Trains and Trains (#590)

Can it be a coincidence that we have often lived near the train?
Trainmouthjpg
Maybe this is why Charlie has never shown too much interest in Thomas the Tank Train: The real thing is rattling by on a real track that smells of hot metal and dust and heat and sometimes, too, he gets to get into the train and ride away.

In our former house, in a town with a small town feel and a somewhat urban setting, we were a ten-minute walk from the train station. (Though this could be cut down to five minutes if you were Jim running against the clock to catch the morning train.) “Walk to train” was the perfect way to pass those awkwardly “what do we do now” moments in the late afternoon or early evening: We would be outside, getting some exercise, and there was always something to see—cement trucks, our friend the mailman, teenagers on bikes too small for them—as we headed to the small town center. You had to walk up a platform to get to the train and Charlie loved to run its length and then stand at the very end, the better to see the white glowing light of the train coming.

The town where we live now is deep in in Garden State suburbia, with lots of trees, lots of lawn, and lots of commuters. Though my in-laws seem only to recall riding the train three times, the house they purchased 30-plus years ago is a ten-minute walk to the train (and, yes, still less again if you are Jim in a hurry). It is a blander walk—–a straight shot past houses in well-kept yards, down to the station beside a small mall with the requisite supermarket, deli, bank, UPS Store, hair salon, and pizza place. The train station is on a much lower platform, its grounds tastefully arrayed with quaint benches and pretty foliage. The trains come roaring out of the bushes and the trees atop a mound of gravel.
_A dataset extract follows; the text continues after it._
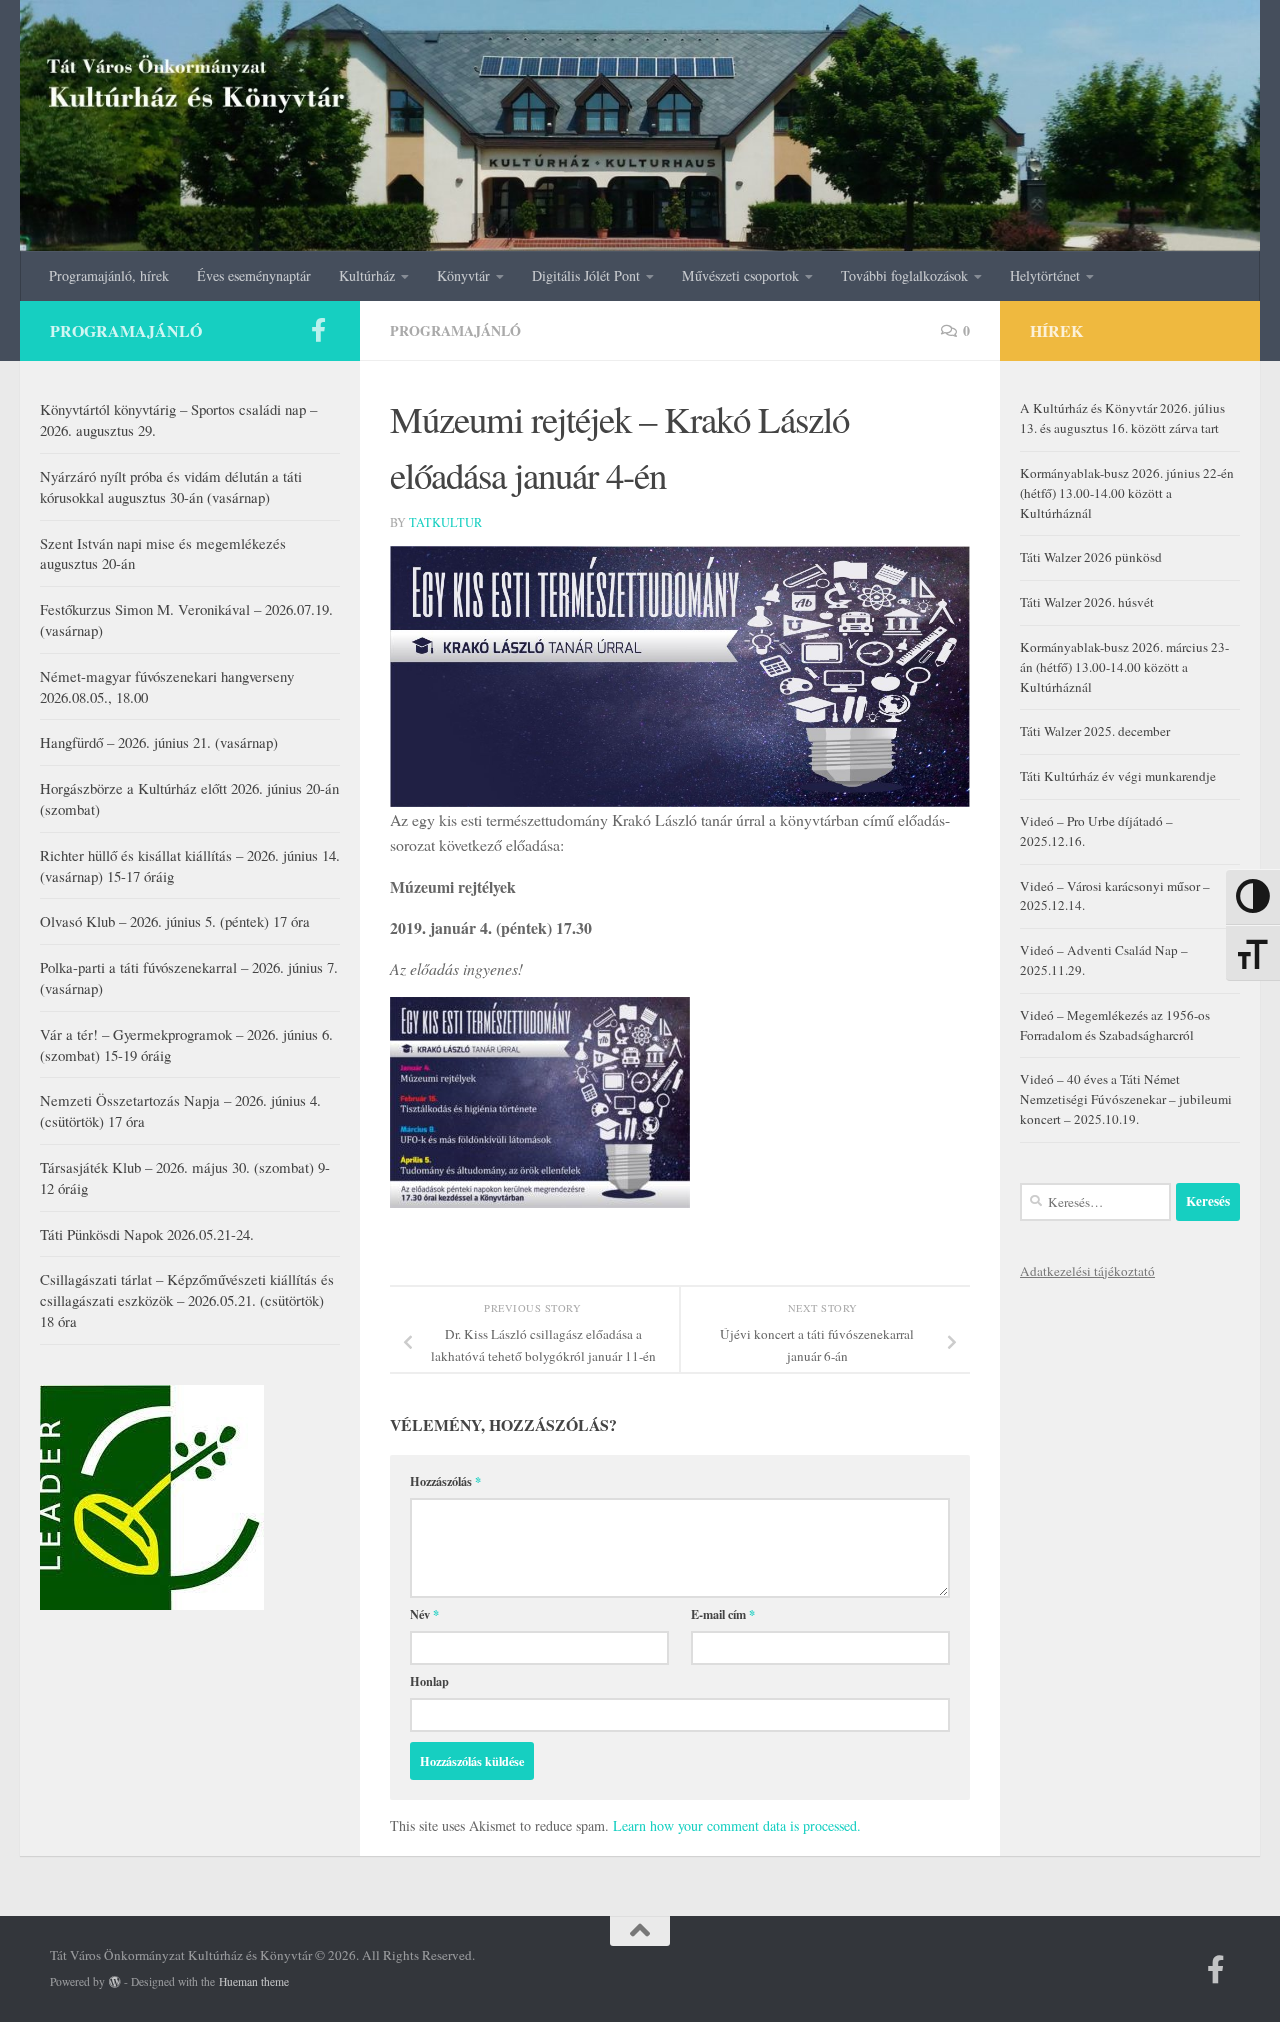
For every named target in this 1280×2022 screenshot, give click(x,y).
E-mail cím (723, 1614)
The black car’s odometer is nearing 45,000 (it is not quite two years old) and (as you may have gathered from the number of times I write “Charlie and I got into the black car”) we spend a lot of time in the car. But there is something comforting in knowing that the train is so nearby, that (should the car hypothetically break down, or Charlie put my car keys in some unknown place) we have a means of egress. The train station is a symbol of possibility, of how we can go and come back.

The trains are run by New Jersey Transit and primarily serve commuters during the weekdays.

And, this afternoon, one fleece-hatted and puffy-coated boy and his dad (minus the hat but with a puffless jacket).

I stayed later than usual at work to meet with students; Jim was home to take his mother to a doctor’s appointment and met Charlie at the bus. They had plans for a walk that metamorphized into a ride when, as Charlie walked the platform, up rolled the train. They boarded; they traveled past a few towns; they got off and checked out the nice café at another town’s station. They caught the next train in the opposite direction and Charlie was standing barefoot on the porch when I drove up.

“You went on a train ride, I hear,” I said as I put down my bag.

“Ridesa train,” said Charlie.

I ought also to have mentioned that we once lived right next to the train tracks—-as in Jim and I were raucously awoken one night by the all-out cacophony of a freight train rushing past our open bedroom window—when we lived in an apartment on the edge of a town outside of St. Louis, Missouri. Charlie had only lived in that apartment for but a month before we packed up and moved on to a rented house closer to the city proper—–but who knows what sounds, shaking, rattling and rolling—what railroad earth dreams—first entered his ears with promises of miles and miles still to go?

Comments
4 Responses to “Trains and Trains (#590)”
  1. bethduckie says:

    we live next to a railway line, and Alex has never shown much of an interest in Thomas either…
    what he does like is the electronic timetable/ clock announcing trains coming. He loves that!

  2. Clay says:

    The only time in my life that I ever got to ride a train was when I was stationed in Spain. I used to take the train from Torrejon de Ardoz to Alcala de Henerez. The only trains I’ve ever seen in the US have been freight trains.

  3. Julia says:

    My kids aren’t interested in Thomas the Tank Engine per se, but they like toy trains.
    Boys: Like to connect track pieces.
    Twins: Like to run trains over the constructed track.
    So, T. likes to do both, while Sam will only build track and C. will only use already-built track.
    We have had to stop for trains going home from school in the morning (the twins) and when I mention the train, C. quotes the relevant bit from “Green Eggs and Ham”. T. just repeats “Train! Train!” and watches it. (And if I’d had Sam with me, I would have counted the cars — I got thoroughly dizzy the time we had to stop right at the track and the passing train had over 70 cars, each one of which I faithfully counted for him!)

  4. Daisy says:

    I am married to a model train buff (HO scale) and have an Asperger’s son (Amigo). Our family likes to ride trains, but there are none in our immediate vicinity. He does, however, ride our city bus line regularly. I could see Amigo growing up and living in a big city with commuter trains.